When Christy was only four months old, his mother, Bridget, noticed that he was not like other babies his age. He was unable to control the movements of his body and keep his head held upright.

Christy's parents sought medical attention for him and were devastated to learn that their son had cerebral palsy, an incurable neurological disorder characterized by extreme difficulty with motor functions and muscular coordination. This condition is caused by abnormal brain development or damage to the brain sustained either before or during birth.

Doctors told the Browns that their son's condition was advanced, and, believing Christy to be severely mentally and intellectually impaired, they urged the Browns to institutionalize Christy.

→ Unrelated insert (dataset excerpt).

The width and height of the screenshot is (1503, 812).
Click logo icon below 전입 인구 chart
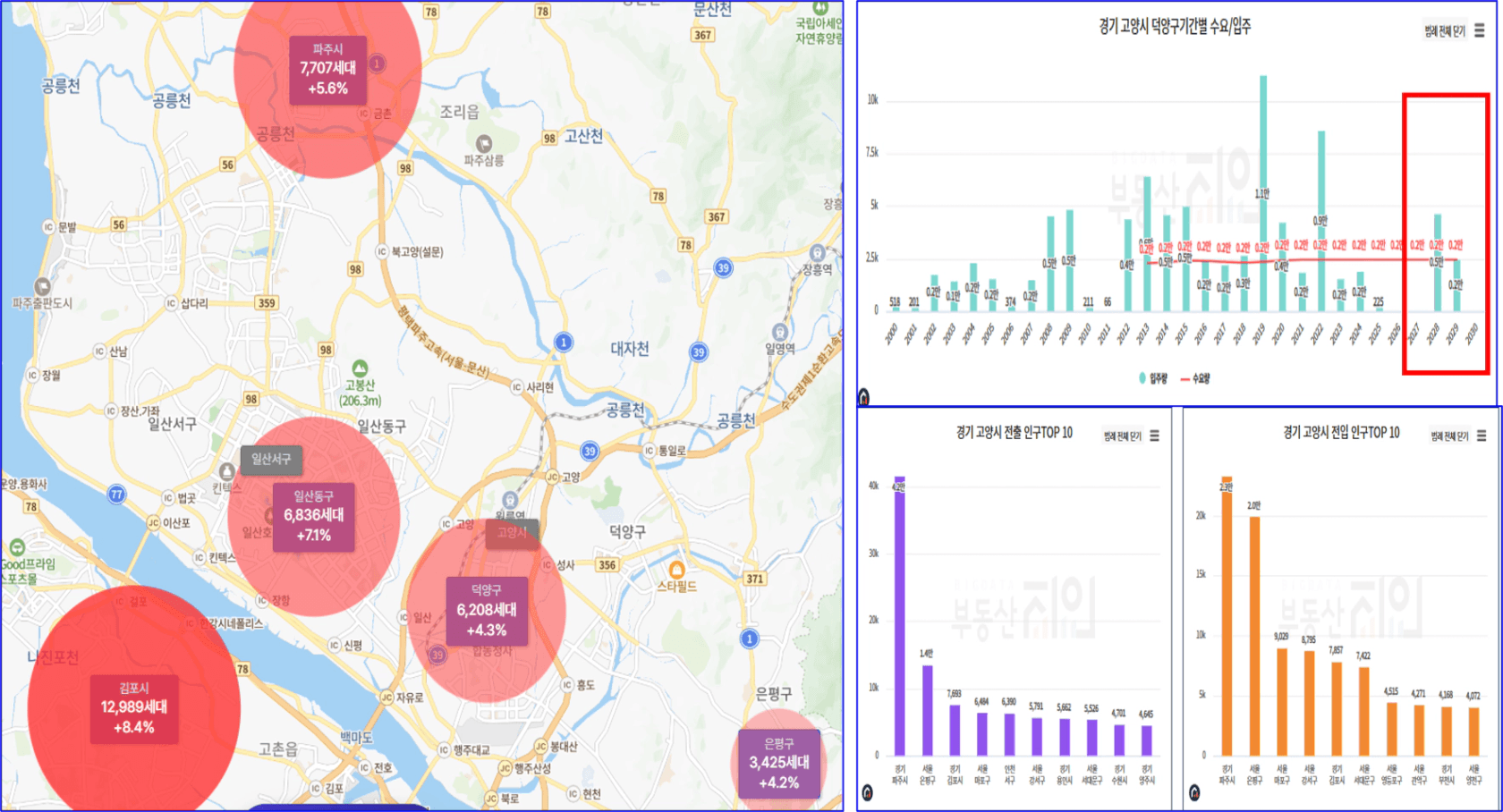tap(1194, 792)
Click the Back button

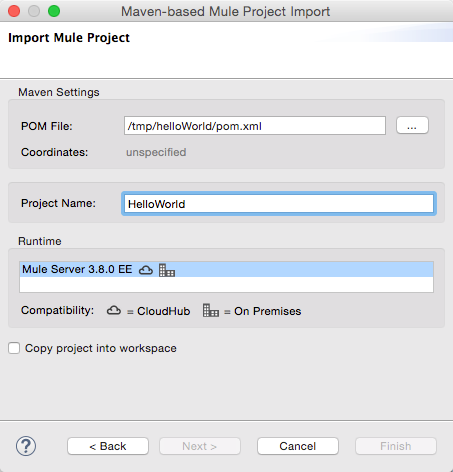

At this time, disabled children were often hidden away or sent to live in institutions or care facilities. Despite their son's discouraging prognosis and the grim advice of his doctors, the Browns chose to keep their son at home and raise him with the rest of his family.

Although the doctors were convinced of Christy's mental and intellectual impairment, Bridget's faith in her son never wavered. Even though there was no denying his physical limitations, Bridget did not agree with the doctors' assessment that her son was mentally or intellectually challenged. She insisted on raising him at home.

It was difficult to obtain educational accommodations for disabled children at the time, so Bridget worked with Christy herself, while also caring for him and raising her other twelve children. With his mother's help and unwavering support, Christy was able to learn how to read, write, and communicate. He discovered that he was able to use and control the toes in his left foot and, amazingly, went on to become a skilled painter and writer.